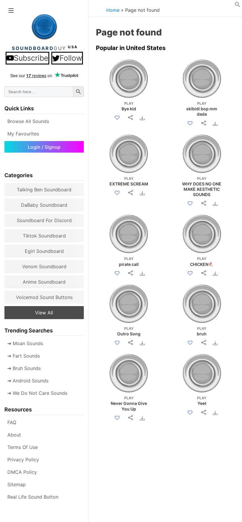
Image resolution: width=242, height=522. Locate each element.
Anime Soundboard (44, 282)
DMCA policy (22, 472)
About (14, 435)
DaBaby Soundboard (44, 205)
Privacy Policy (23, 460)
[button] (238, 6)
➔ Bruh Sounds (24, 368)
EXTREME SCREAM (128, 181)
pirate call (129, 261)
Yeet (201, 401)
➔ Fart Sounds (23, 356)
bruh (202, 331)
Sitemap (16, 484)
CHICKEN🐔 (201, 261)
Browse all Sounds (28, 121)
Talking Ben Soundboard (44, 190)
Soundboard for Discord (44, 220)
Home (113, 10)
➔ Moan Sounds (25, 343)
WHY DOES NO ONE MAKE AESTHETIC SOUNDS (201, 186)
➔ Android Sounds (27, 381)
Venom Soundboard (44, 266)
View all (44, 313)
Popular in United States (131, 47)
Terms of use (22, 447)
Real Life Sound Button (32, 497)
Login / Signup (44, 147)
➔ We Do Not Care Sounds (37, 393)
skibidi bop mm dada (201, 109)
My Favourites (23, 134)
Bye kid (129, 106)
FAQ (11, 422)
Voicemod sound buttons (44, 297)
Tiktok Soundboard (44, 236)
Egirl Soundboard (44, 251)
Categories (18, 175)
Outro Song (128, 331)
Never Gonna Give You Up (129, 403)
□ □ □
Turn all of the data above into a numbered list, one line per item, skipping blank lines and leaving out the pictures.

1. Image resolution: width=242, height=522. Locate each element.
2. Anime Soundboard (44, 282)
3. DMCA policy (22, 472)
4. About (14, 435)
5. DaBaby Soundboard (44, 205)
6. Privacy Policy (23, 460)
7. [button] (238, 6)
8. ➔ Bruh Sounds (24, 368)
9. EXTREME SCREAM (128, 181)
10. pirate call (129, 261)
11. Yeet (201, 401)
12. ➔ Fart Sounds (23, 356)
13. bruh (202, 331)
14. Sitemap (16, 484)
15. CHICKEN🐔 (201, 261)
16. Browse all Sounds (28, 121)
17. Talking Ben Soundboard (44, 190)
18. Soundboard for Discord (44, 220)
19. Home (113, 10)
20. ➔ Moan Sounds (25, 343)
21. WHY DOES NO ONE MAKE AESTHETIC SOUNDS (201, 186)
22. ➔ Android Sounds (27, 381)
23. Venom Soundboard (44, 266)
24. View all (44, 313)
25. Popular in United States (131, 47)
26. Terms of use (22, 447)
27. Real Life Sound Button (32, 497)
28. Login / Signup (44, 147)
29. ➔ We Do Not Care Sounds (37, 393)
30. skibidi bop mm dada (201, 109)
31. My Favourites (23, 134)
32. Bye kid (129, 106)
33. FAQ (11, 422)
34. Voicemod sound buttons (44, 297)
35. Tiktok Soundboard (44, 236)
36. Egirl Soundboard (44, 251)
37. Categories (18, 175)
38. Outro Song (128, 331)
39. Never Gonna Give You Up (129, 403)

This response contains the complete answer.